*** Source records ***

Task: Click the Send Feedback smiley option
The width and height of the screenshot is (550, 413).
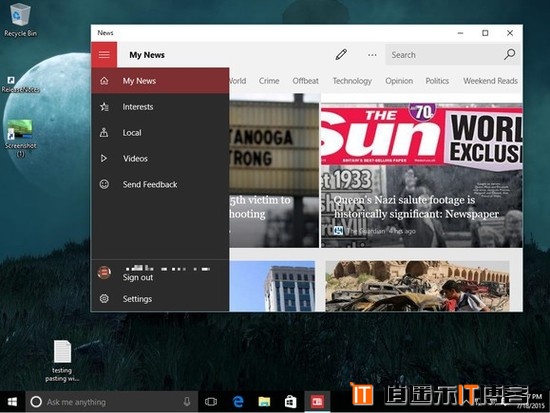Action: [x=160, y=185]
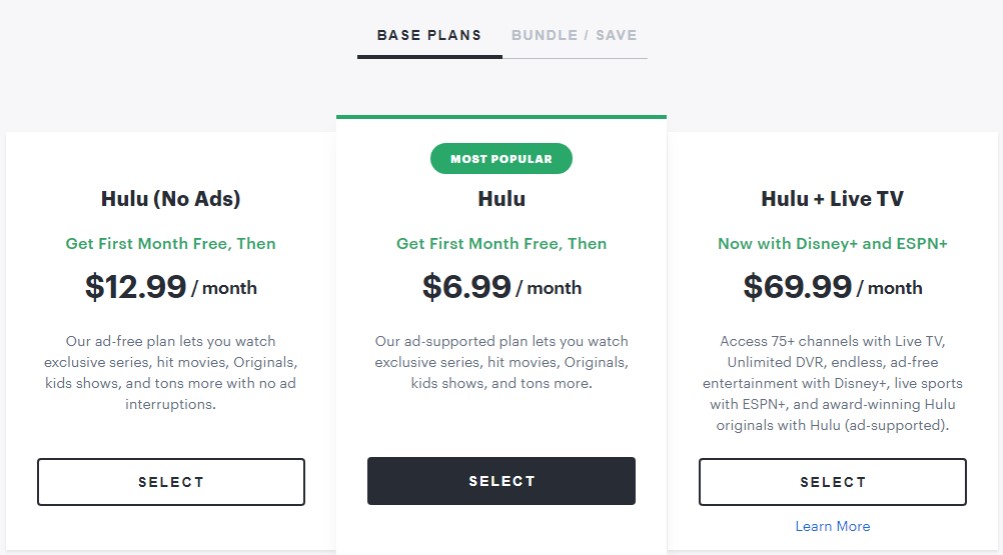Open Learn More link for Live TV

(x=832, y=526)
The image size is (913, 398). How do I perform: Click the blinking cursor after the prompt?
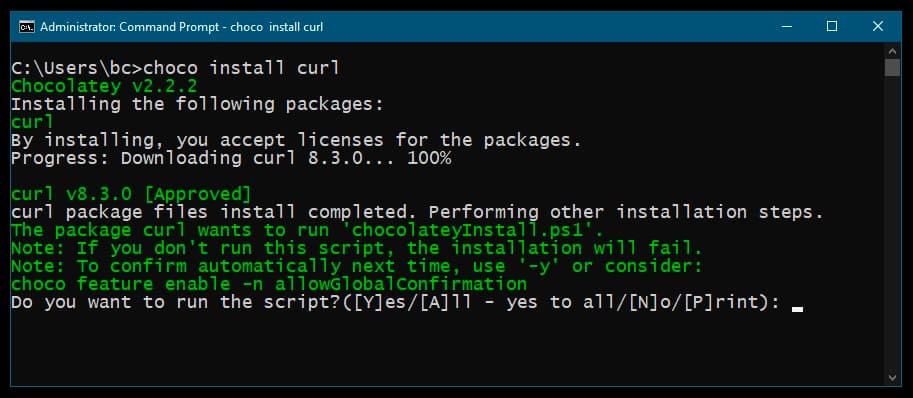click(797, 310)

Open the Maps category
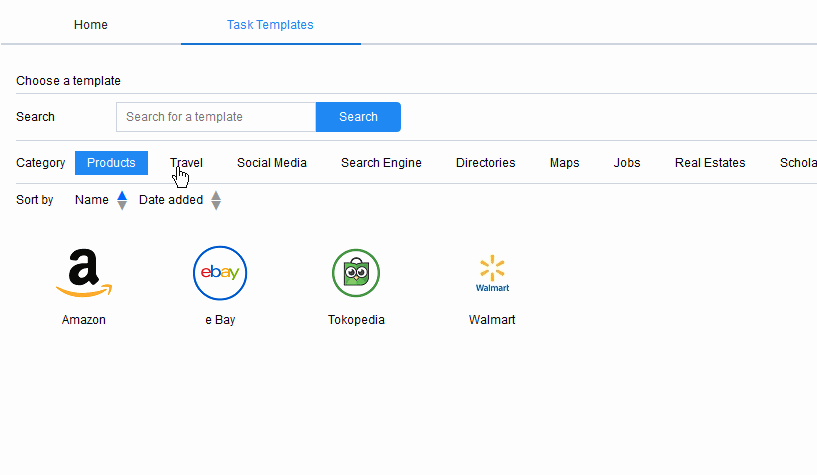pos(564,163)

*** End of Source records ***

◆ **Assignment**
Leaving the pictures aside, transcribe exactly the lines from the one containing "The image size" to the final line of the entries above, both ends included.

◆ **Reply to the exercise**
The image size is (913, 398). How do I perform: Click the blinking cursor after the prompt?
click(797, 310)

Open the Maps category
pos(564,163)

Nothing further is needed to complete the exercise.